## Start Provided records

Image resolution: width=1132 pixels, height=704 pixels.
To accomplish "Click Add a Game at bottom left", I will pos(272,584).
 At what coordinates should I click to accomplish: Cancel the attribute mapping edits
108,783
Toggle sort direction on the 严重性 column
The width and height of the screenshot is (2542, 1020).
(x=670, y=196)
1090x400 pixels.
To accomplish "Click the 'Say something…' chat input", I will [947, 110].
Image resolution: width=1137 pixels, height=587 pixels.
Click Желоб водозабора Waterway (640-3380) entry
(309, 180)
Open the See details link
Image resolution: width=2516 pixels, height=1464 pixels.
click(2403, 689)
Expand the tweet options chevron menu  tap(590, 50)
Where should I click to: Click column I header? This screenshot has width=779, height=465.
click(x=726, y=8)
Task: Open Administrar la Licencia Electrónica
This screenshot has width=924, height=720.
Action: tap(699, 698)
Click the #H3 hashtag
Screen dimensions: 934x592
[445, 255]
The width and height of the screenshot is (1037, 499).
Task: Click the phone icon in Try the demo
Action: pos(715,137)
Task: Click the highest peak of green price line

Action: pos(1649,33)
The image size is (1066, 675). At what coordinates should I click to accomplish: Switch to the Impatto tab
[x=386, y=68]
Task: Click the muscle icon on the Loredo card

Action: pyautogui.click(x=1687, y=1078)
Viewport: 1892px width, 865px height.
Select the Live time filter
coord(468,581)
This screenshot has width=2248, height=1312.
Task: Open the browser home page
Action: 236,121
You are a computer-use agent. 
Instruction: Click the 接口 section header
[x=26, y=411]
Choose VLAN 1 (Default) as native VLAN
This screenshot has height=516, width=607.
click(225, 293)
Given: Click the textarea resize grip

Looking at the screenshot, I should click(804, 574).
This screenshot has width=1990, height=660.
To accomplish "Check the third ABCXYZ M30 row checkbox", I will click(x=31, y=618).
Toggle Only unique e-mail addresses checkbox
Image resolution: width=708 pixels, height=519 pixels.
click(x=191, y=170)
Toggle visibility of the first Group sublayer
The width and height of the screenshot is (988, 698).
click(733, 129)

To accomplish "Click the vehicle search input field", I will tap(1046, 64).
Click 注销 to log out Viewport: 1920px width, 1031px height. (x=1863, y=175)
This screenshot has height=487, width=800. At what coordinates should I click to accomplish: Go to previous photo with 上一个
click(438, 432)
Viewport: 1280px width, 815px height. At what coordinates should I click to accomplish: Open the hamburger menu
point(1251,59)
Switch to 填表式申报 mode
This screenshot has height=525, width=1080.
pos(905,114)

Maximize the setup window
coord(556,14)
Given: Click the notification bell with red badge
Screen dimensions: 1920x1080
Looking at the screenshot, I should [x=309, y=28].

## End Provided records

**Exercise instructions**
Format the lines above as a Markdown table with the columns Row and Line. Number each line in Row, and leave out blank lines.

**Written answer**
| Row | Line |
|---|---|
| 1 | Image resolution: width=1132 pixels, height=704 pixels. |
| 2 | To accomplish "Click Add a Game at bottom left", I will pos(272,584). |
| 3 |  At what coordinates should I click to accomplish: Cancel the attribute mapping edits |
| 4 | 108,783 |
| 5 | Toggle sort direction on the 严重性 column |
| 6 | The width and height of the screenshot is (2542, 1020). |
| 7 | (x=670, y=196) |
| 8 | 1090x400 pixels. |
| 9 | To accomplish "Click the 'Say something…' chat input", I will [947, 110]. |
| 10 | Image resolution: width=1137 pixels, height=587 pixels. |
| 11 | Click Желоб водозабора Waterway (640-3380) entry |
| 12 | (309, 180) |
| 13 | Open the See details link |
| 14 | Image resolution: width=2516 pixels, height=1464 pixels. |
| 15 | click(2403, 689) |
| 16 | Expand the tweet options chevron menu  tap(590, 50) |
| 17 | Where should I click to: Click column I header? This screenshot has width=779, height=465. |
| 18 | click(x=726, y=8) |
| 19 | Task: Open Administrar la Licencia Electrónica |
| 20 | This screenshot has width=924, height=720. |
| 21 | Action: tap(699, 698) |
| 22 | Click the #H3 hashtag |
| 23 | Screen dimensions: 934x592 |
| 24 | [445, 255] |
| 25 | The width and height of the screenshot is (1037, 499). |
| 26 | Task: Click the phone icon in Try the demo |
| 27 | Action: pos(715,137) |
| 28 | Task: Click the highest peak of green price line |
| 29 | Action: pos(1649,33) |
| 30 | The image size is (1066, 675). At what coordinates should I click to accomplish: Switch to the Impatto tab |
| 31 | [x=386, y=68] |
| 32 | Task: Click the muscle icon on the Loredo card |
| 33 | Action: pyautogui.click(x=1687, y=1078) |
| 34 | Viewport: 1892px width, 865px height. |
| 35 | Select the Live time filter |
| 36 | coord(468,581) |
| 37 | This screenshot has width=2248, height=1312. |
| 38 | Task: Open the browser home page |
| 39 | Action: 236,121 |
| 40 | You are a computer-use agent.  |
| 41 | Instruction: Click the 接口 section header |
| 42 | [x=26, y=411] |
| 43 | Choose VLAN 1 (Default) as native VLAN |
| 44 | This screenshot has height=516, width=607. |
| 45 | click(225, 293) |
| 46 | Given: Click the textarea resize grip |
| 47 | Looking at the screenshot, I should click(804, 574). |
| 48 | This screenshot has width=1990, height=660. |
| 49 | To accomplish "Check the third ABCXYZ M30 row checkbox", I will click(x=31, y=618). |
| 50 | Toggle Only unique e-mail addresses checkbox |
| 51 | Image resolution: width=708 pixels, height=519 pixels. |
| 52 | click(x=191, y=170) |
| 53 | Toggle visibility of the first Group sublayer |
| 54 | The width and height of the screenshot is (988, 698). |
| 55 | click(733, 129) |
| 56 | To accomplish "Click the vehicle search input field", I will tap(1046, 64). |
| 57 | Click 注销 to log out Viewport: 1920px width, 1031px height. (x=1863, y=175) |
| 58 | This screenshot has height=487, width=800. At what coordinates should I click to accomplish: Go to previous photo with 上一个 |
| 59 | click(438, 432) |
| 60 | Viewport: 1280px width, 815px height. At what coordinates should I click to accomplish: Open the hamburger menu |
| 61 | point(1251,59) |
| 62 | Switch to 填表式申报 mode |
| 63 | This screenshot has height=525, width=1080. |
| 64 | pos(905,114) |
| 65 | Maximize the setup window |
| 66 | coord(556,14) |
| 67 | Given: Click the notification bell with red badge |
| 68 | Screen dimensions: 1920x1080 |
| 69 | Looking at the screenshot, I should [x=309, y=28]. |